Reproduce the entries exactly, beginning with the line containing "At what coordinates should I click to accomplish: Click" and ending with their last line, both included.

DATA FOR PROCESSING Start Marker

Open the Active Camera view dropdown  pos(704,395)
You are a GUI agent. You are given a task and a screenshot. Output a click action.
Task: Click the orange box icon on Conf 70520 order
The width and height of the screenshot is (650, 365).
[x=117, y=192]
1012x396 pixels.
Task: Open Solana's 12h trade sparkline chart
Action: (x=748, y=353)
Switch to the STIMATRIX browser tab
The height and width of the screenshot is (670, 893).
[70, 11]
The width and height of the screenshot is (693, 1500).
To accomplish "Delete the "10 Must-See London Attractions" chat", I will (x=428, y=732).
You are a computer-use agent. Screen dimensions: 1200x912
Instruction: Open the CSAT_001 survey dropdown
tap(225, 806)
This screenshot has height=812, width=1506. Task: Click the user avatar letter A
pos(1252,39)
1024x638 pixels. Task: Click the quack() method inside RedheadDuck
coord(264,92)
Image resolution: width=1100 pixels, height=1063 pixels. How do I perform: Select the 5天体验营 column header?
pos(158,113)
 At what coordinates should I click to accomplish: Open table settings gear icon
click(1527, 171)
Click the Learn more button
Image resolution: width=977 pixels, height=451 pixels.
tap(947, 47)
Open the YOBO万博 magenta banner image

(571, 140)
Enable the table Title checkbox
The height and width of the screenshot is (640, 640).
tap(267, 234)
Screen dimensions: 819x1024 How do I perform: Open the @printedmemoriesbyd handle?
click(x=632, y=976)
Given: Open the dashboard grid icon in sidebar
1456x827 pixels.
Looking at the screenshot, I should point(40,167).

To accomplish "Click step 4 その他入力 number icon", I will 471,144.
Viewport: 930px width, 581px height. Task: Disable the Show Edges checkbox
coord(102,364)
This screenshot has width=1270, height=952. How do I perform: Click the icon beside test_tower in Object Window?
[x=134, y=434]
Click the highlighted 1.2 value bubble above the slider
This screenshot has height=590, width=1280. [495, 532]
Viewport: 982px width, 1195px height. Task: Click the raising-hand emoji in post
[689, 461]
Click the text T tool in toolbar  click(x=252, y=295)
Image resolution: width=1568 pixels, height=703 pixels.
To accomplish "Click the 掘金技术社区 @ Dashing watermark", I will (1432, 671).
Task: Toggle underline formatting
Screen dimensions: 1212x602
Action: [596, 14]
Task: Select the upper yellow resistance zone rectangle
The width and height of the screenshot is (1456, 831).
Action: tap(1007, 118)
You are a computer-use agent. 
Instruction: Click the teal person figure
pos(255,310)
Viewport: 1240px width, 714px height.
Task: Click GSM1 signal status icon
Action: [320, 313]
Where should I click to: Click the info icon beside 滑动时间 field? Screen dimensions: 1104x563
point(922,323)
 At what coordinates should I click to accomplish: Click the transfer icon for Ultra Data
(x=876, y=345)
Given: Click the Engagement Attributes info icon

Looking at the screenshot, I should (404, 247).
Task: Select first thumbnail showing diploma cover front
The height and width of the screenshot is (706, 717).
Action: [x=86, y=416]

DATA FOR PROCESSING End Marker

= ANSWER SPACE =
 At what coordinates should I click to accomplish: Click the transfer icon for Ultra Data
(x=876, y=345)
Given: Click the Engagement Attributes info icon

Looking at the screenshot, I should (404, 247).
Task: Select first thumbnail showing diploma cover front
The height and width of the screenshot is (706, 717).
Action: [x=86, y=416]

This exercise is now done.